L’Espagne (principalement sud-est de la péninsule et îles Baléares) et l’Italie fournirent les plus gros contingents, en Oranie surtout pour les premiers et dans le département de Constantine pour les seconds, proximité oblige. D’autres pays envoyèrent également des contingents, certes moins importants : Suisses, Belges, Allemands (7) , Grecs, Maltais, etc. Trop peu nombreux pour former de véritables communautés, ils s’assimilèrent très vite.

La loi du 26 juin 1889 marque la volonté de donner plus facilement la nationalité française aux étrangers, pour les assimiler et peupler la colonie. Elle a aussi, accessoirement, pour but d’augmenter le nombre de Français et donc le nombre de soldats mobilisables dans un esprit de revanche après la défaite de 1871 et la perte de l’Alsace-Lorraine. Mais c’est un autre sujet !

Toutes ces personnes, aux talents professionnels et aux origines sociales et culturelles diverses, le plus souvent très modestes, et malgré leur nombre très insuffisant, finirent par constituer une expérience, unique dans l’histoire, d’un peuple européen en formation.

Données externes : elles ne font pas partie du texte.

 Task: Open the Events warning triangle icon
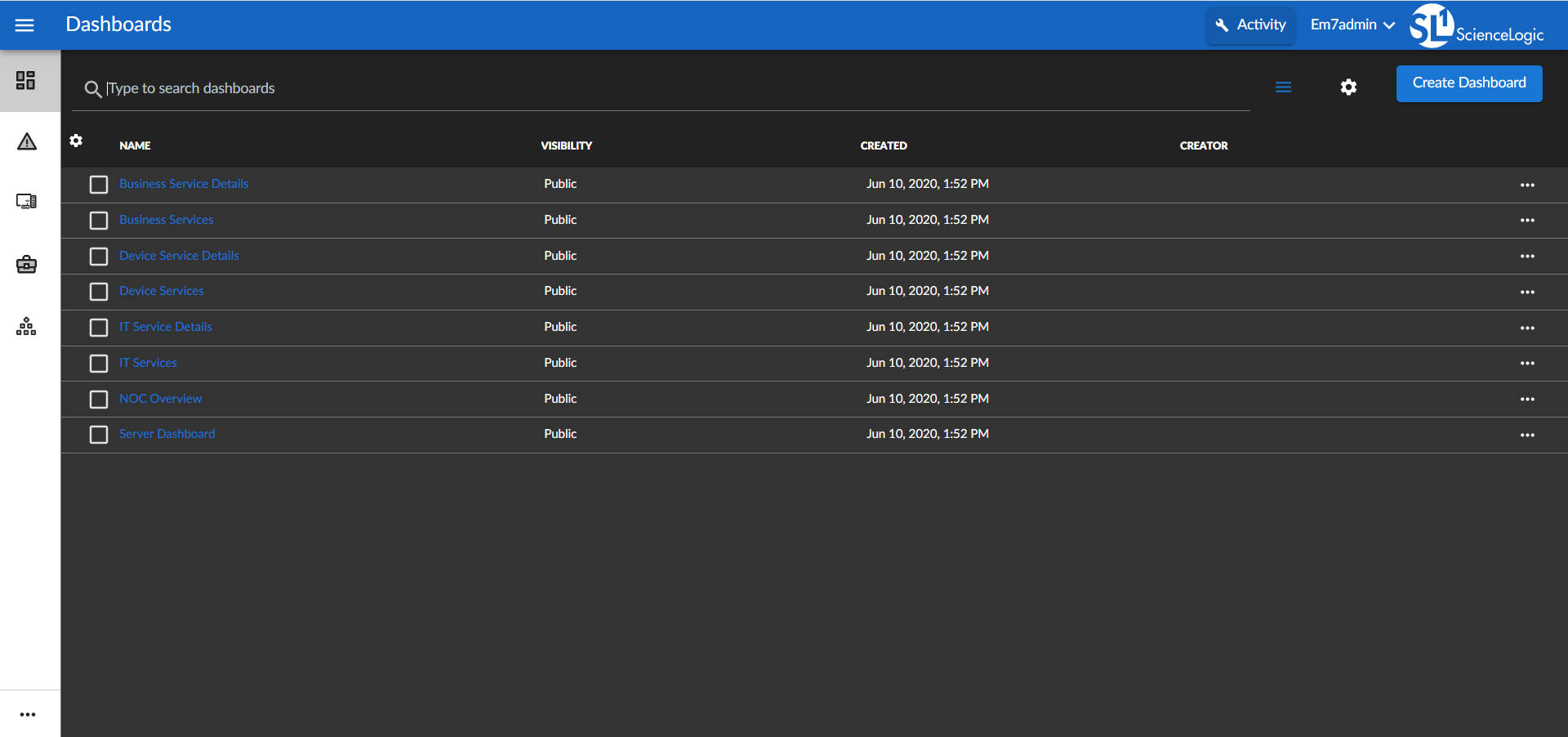coord(27,142)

Notre ami et universitaire Louis Martinez en avait proposé l’analyse, lors d’une conférence organisée par le Cercle Algérianiste de Marseille en 2012 . Citons un passage de son intervention :

Pourtant cette plèbe se transformait en peuple : une classe moyenne sinon bourgeoisie se formait, avec des élites intellectuelles et artistiques, souvent consacrées par la réussite aux grands concours nationaux. Notre société « créole » était en voie de structuration et de hiérarchisation, ce qui pouvait compenser l'absence radicale d'une noblesse au sens social du terme dès les origines. Malheureusement beaucoup de ces élites nouvelles étaient happées par la Métropole soit physiquement soit mentalement : libéraux, socialistes, voire communistes vivaient au diapason de Paris et en attendaient les consignes. Le peuple naissant et qui ne s'est conçu comme tel que devant le péril mortel, a été écrasé et jeté dans l'exil.

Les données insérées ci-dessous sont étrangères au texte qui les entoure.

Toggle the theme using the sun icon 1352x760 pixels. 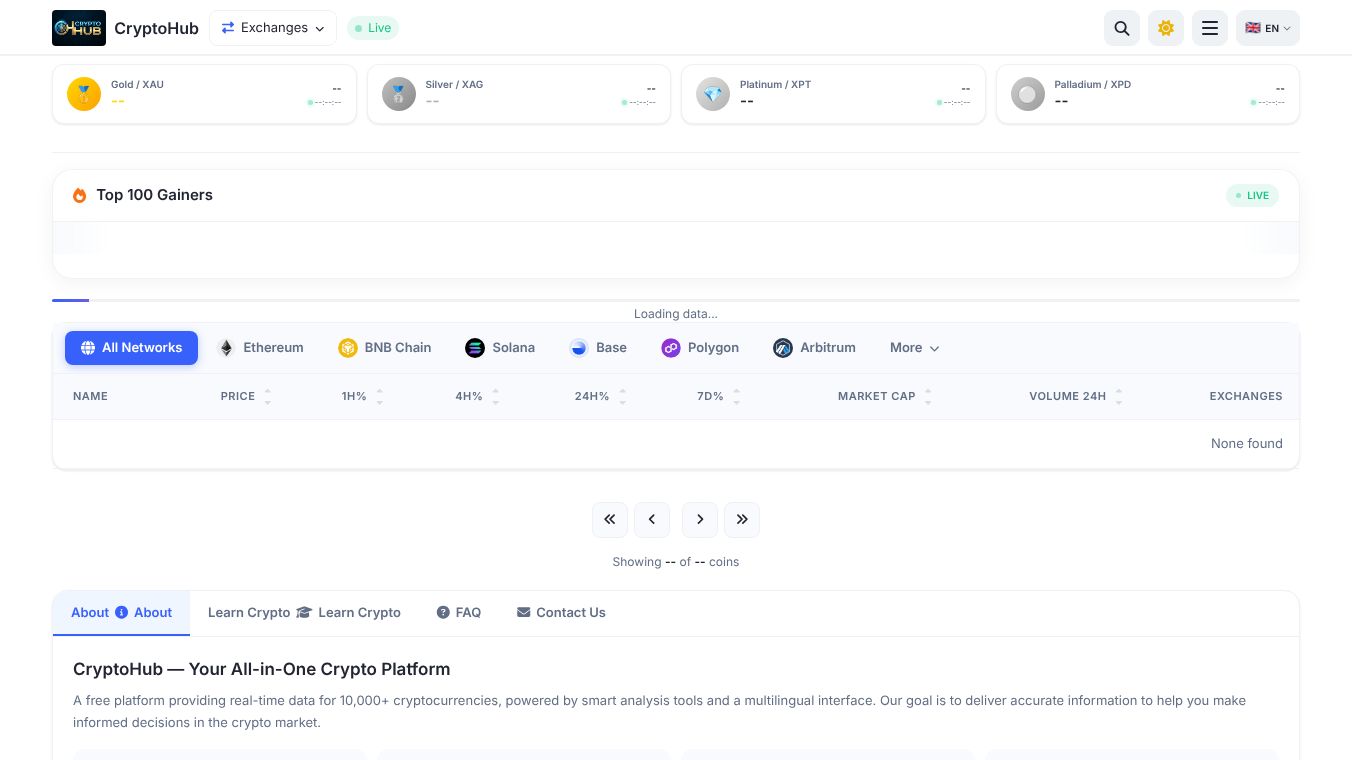coord(1165,28)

Si l’Histoire avait donné encore du temps à l’Algérie française, il est probable que ce peuple en formation aurait pu entrainer avec lui une partie de la société indigène musulmane. Là encore, notre ami Louis Martinez en avait évoqué l’hypothèse, lors d’un entretien au CDHA le 13 novembre 2013. Ecoutons-le :

D'abord ces deux groupes sont séparés l'un de l'autre, par le statut familial, la religion, etc. Mais ils ont en commun, ce qui est capital, l'école. C'est l'école qui a formaté. Qu'on le veuille ou non. Mon prof de sciences-nat, monsieur Irèche, nationaliste, à l'indépendance a refusé de donner le Bac à des moudjahidin, parce que « le baccalauréat est un diplôme français, j'en suis responsable en tant que recteur de l'académie d'Oran et si les moudjahidin veulent avoir des décorations, qu'ils aillent les chercher ailleurs ». Ils l'ont emprisonné. Ça, c'est deux fois le produit de la France. D'abord, par son instruction, ensuite parce qu'il a une éthique non tribale. Pour lui, la loi est au-dessus du sentiment de faire coude (sic) avec les combattants héroïques de la révolution algérienne. Donc, on ne peut pas fermer la porte à ce type de production. La France a produit ça aussi.

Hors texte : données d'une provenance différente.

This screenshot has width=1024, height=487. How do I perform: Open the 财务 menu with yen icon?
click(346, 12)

II-2/ Le prodigieux essor de la population musulmane et ses conséquences à long terme

Le second élément du constat démographique est sans conteste l’essor exponentiel de la population musulmane. En un siècle, la population musulmane de l’Algérie a quadruplé. Pour certains hommes politiques, ce serait la preuve d’un génocide ! Curieuse analyse. Pour les historiens, ce résultat est le fruit d’une politique sanitaire efficace, soucieuse du mieux-être des populations les plus démunies. Celle qui a permis à des personnes, neuf fois plus nombreuses que les Européens décidés à leur faire profiter des progrès de la médecine, d’être prises en charge par un système de Santé Publique qu’elles n’avaient jamais connu. De bénéficier des campagnes de vaccination et de lutte contre les épidémies, de bénéficier gratuitement, et souvent à domicile, des soins prodigués par les médecins de colonisation, jusqu’aux fins-fonds du bled !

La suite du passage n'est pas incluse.